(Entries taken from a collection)

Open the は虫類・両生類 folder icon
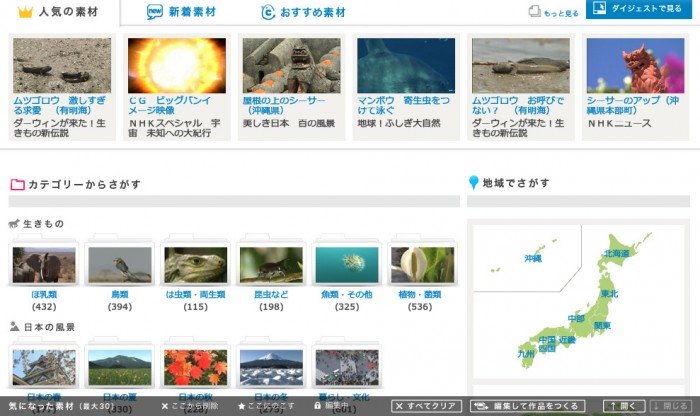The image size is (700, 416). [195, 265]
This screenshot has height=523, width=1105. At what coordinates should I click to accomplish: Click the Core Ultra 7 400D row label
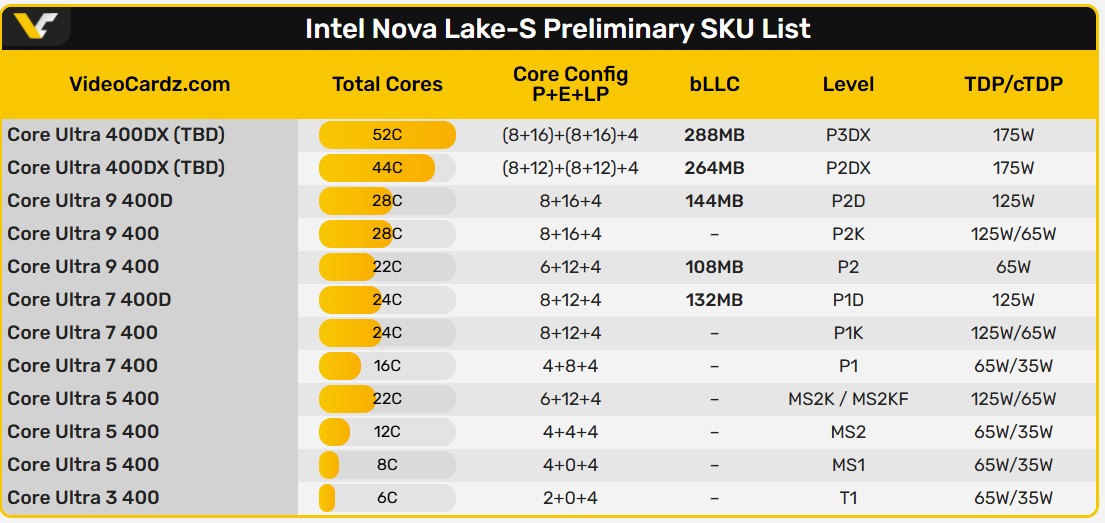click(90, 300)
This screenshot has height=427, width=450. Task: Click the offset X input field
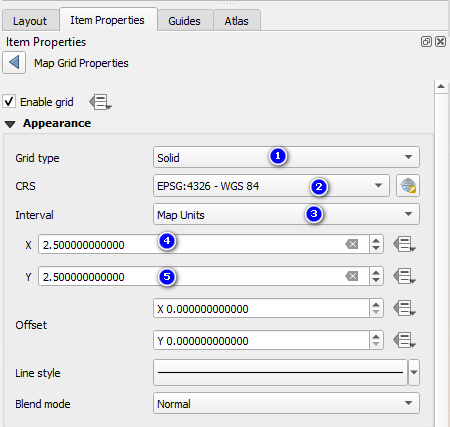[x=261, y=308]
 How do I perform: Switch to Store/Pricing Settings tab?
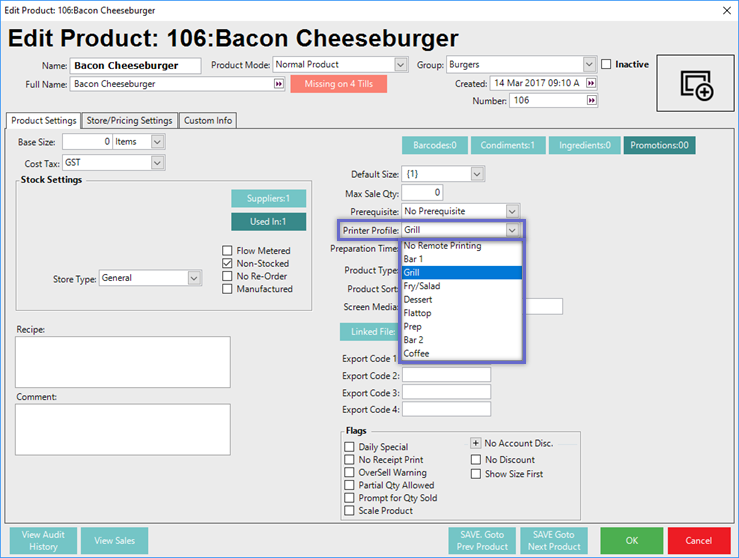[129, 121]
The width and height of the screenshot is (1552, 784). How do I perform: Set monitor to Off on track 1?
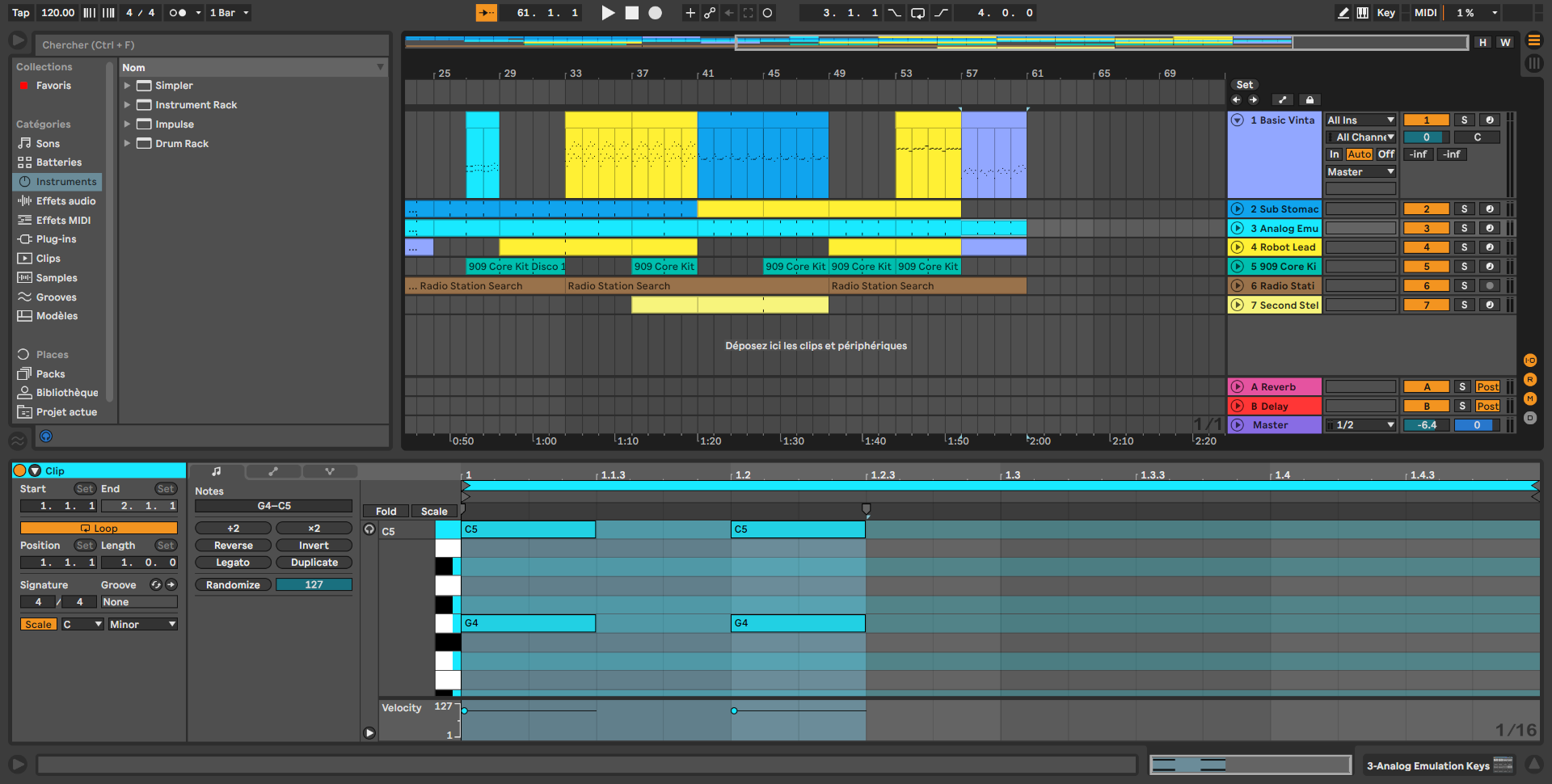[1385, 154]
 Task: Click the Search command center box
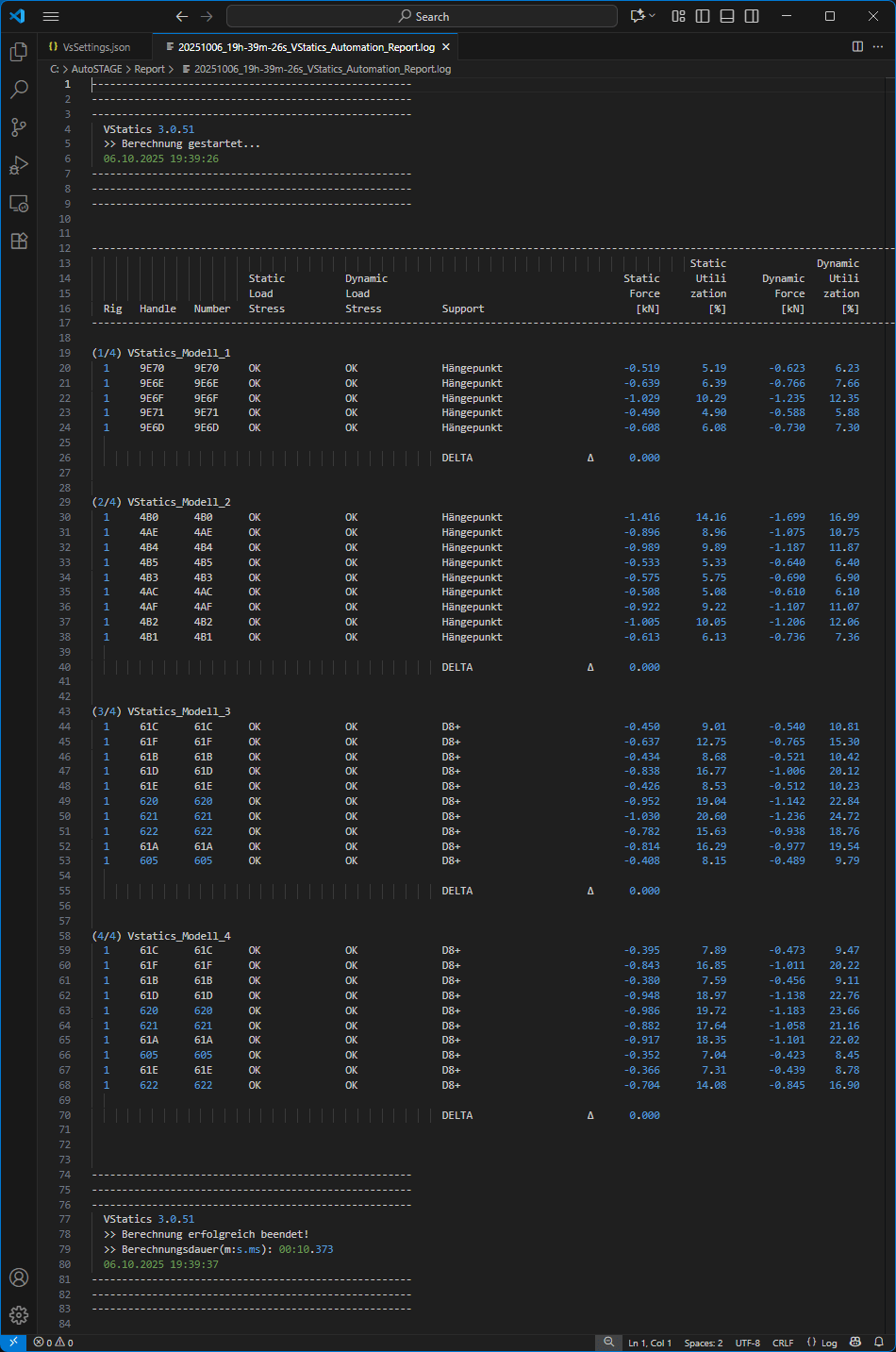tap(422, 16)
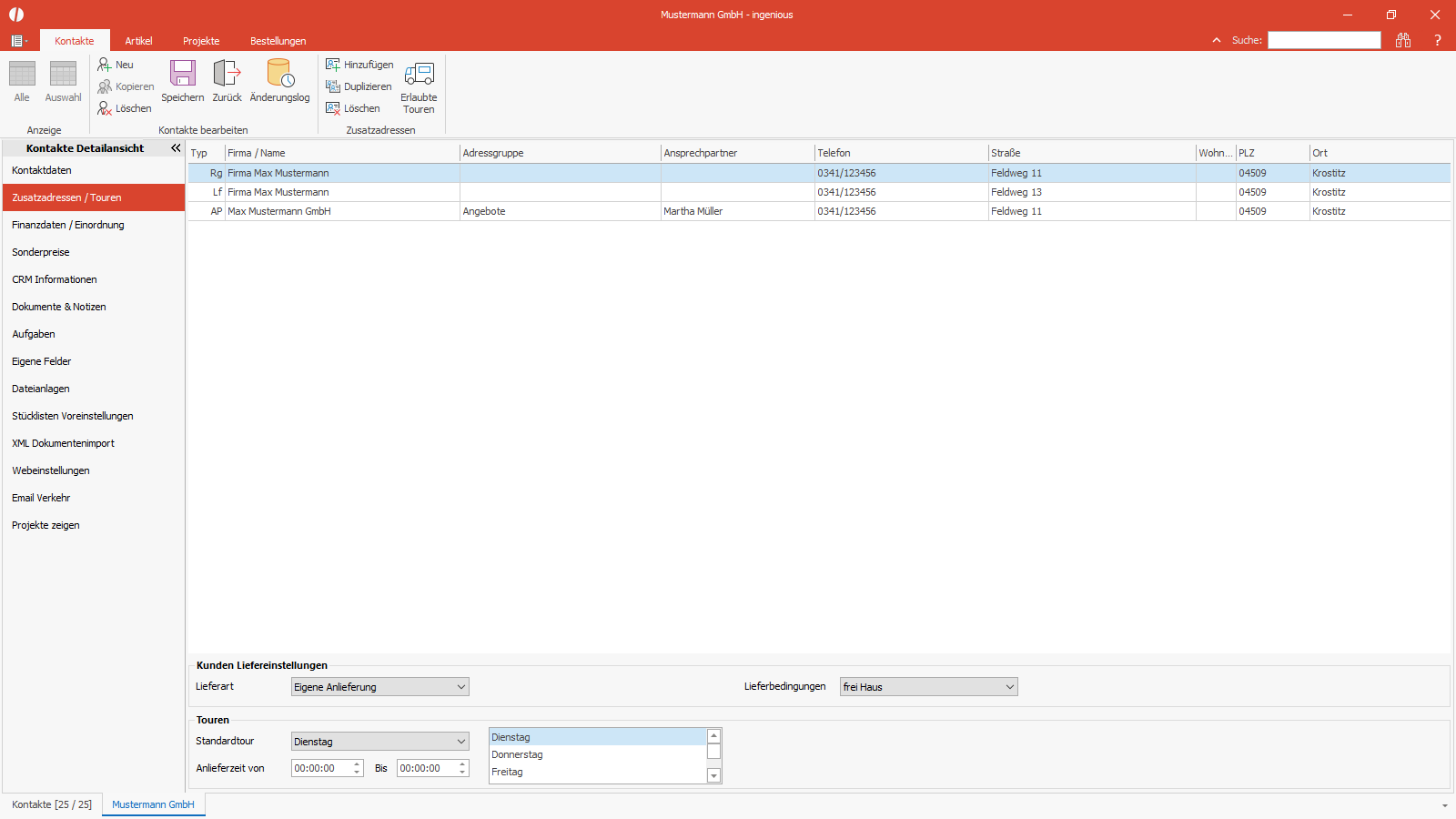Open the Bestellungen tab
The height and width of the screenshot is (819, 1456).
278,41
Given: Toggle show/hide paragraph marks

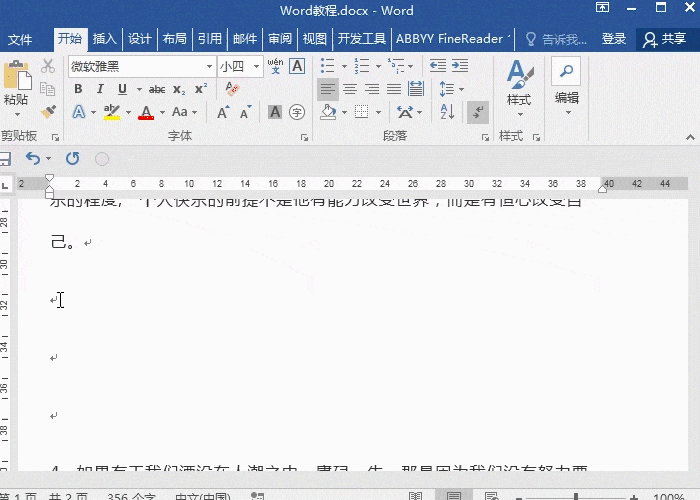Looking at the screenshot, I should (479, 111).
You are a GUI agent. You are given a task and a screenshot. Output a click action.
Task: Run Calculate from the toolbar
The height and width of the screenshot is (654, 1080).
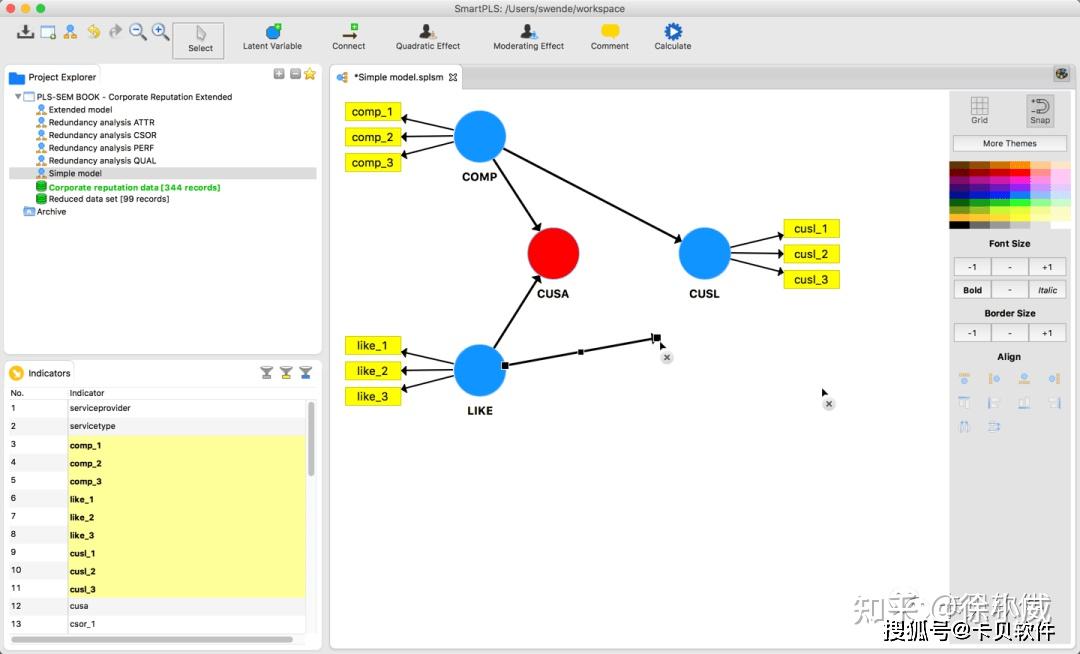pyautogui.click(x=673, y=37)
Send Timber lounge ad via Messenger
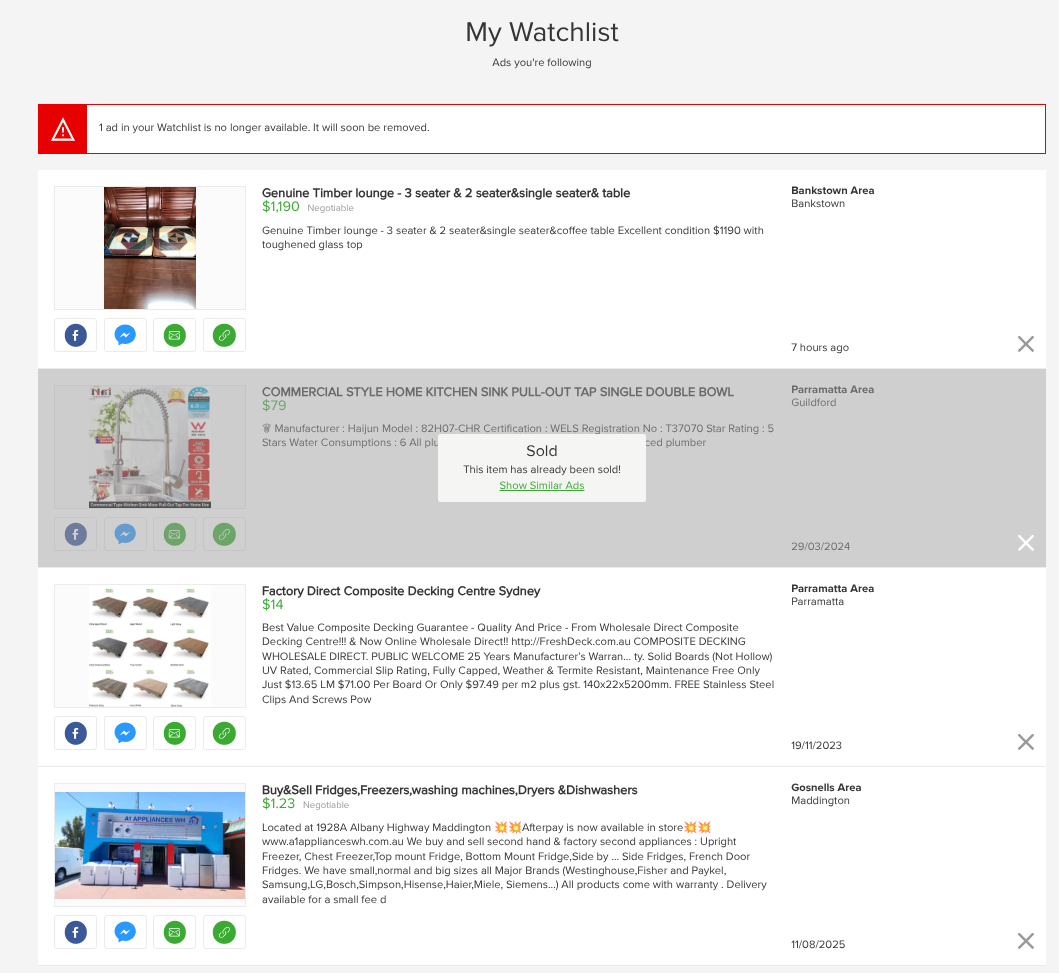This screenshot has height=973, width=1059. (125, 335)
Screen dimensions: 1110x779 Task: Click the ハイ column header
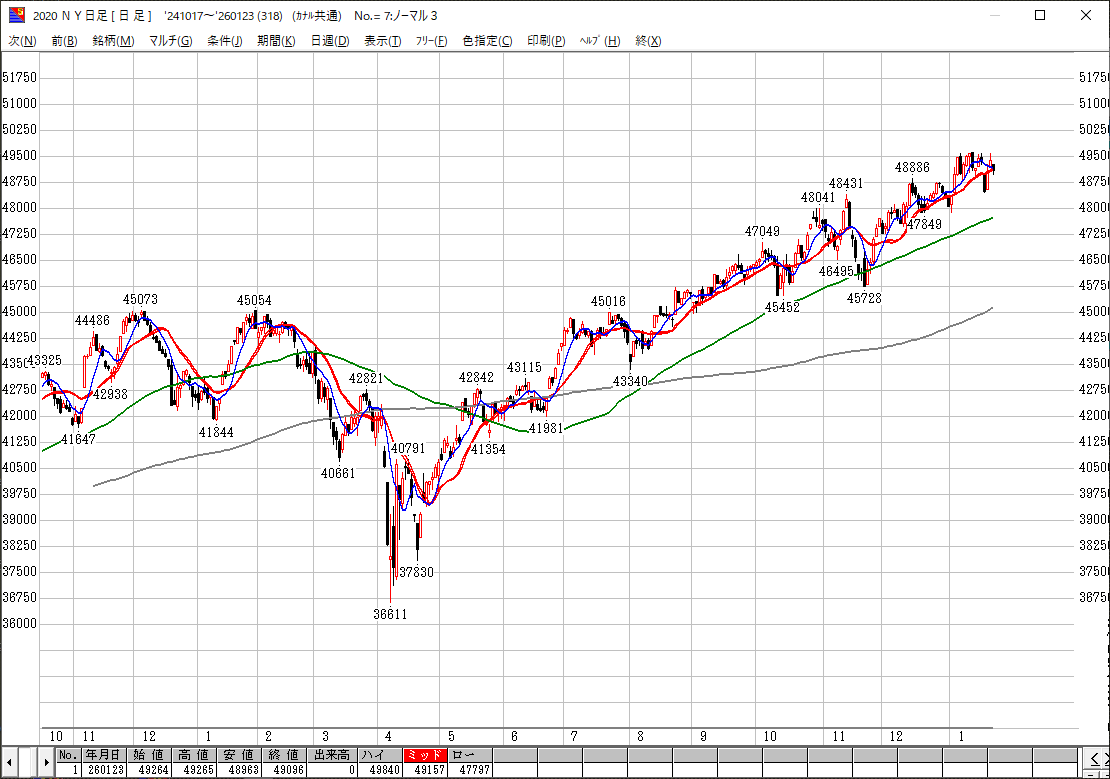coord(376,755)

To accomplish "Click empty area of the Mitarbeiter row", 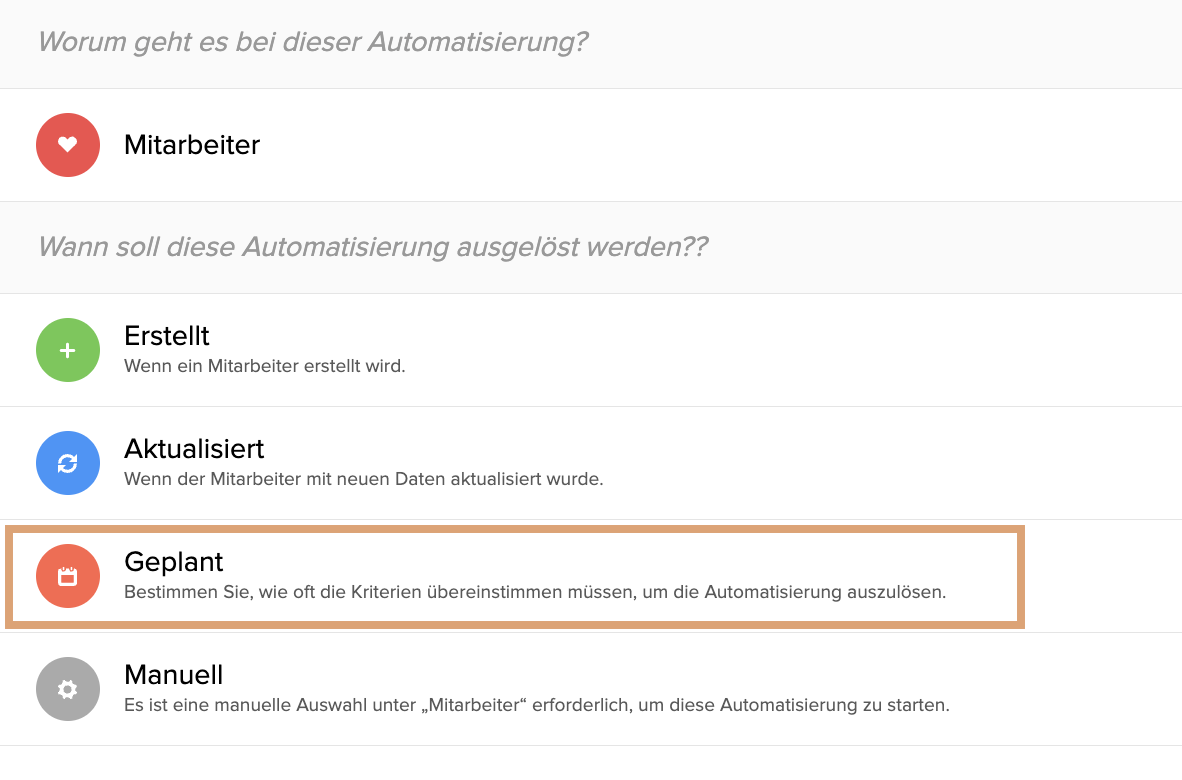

* **Task**
When you repeat the data, keep every line exact and drop the images.

* **Written answer**
Open the は虫類・両生類 folder icon
The image size is (700, 416). [195, 265]
This screenshot has height=523, width=1105. At what coordinates should I click to accomplish: Click the Core Ultra 7 400D row label
click(90, 300)
This screenshot has height=427, width=450. Task: Click the offset X input field
[x=261, y=308]
 How do I perform: Switch to Store/Pricing Settings tab?
[129, 121]
The width and height of the screenshot is (1552, 784). How do I perform: Set monitor to Off on track 1?
[1385, 154]
 Task: Click the Search command center box
tap(422, 16)
Open the Bestellungen tab
The height and width of the screenshot is (819, 1456).
278,41
Given: Toggle show/hide paragraph marks

Looking at the screenshot, I should (479, 111).
You are a GUI agent. You are given a task and a screenshot. Output a click action.
Task: Run Calculate from the toolbar
The height and width of the screenshot is (654, 1080).
pyautogui.click(x=673, y=37)
Send Timber lounge ad via Messenger
This screenshot has height=973, width=1059. (125, 335)
Screen dimensions: 1110x779 Task: Click the ハイ column header
coord(376,755)

To accomplish "Click empty area of the Mitarbeiter row", 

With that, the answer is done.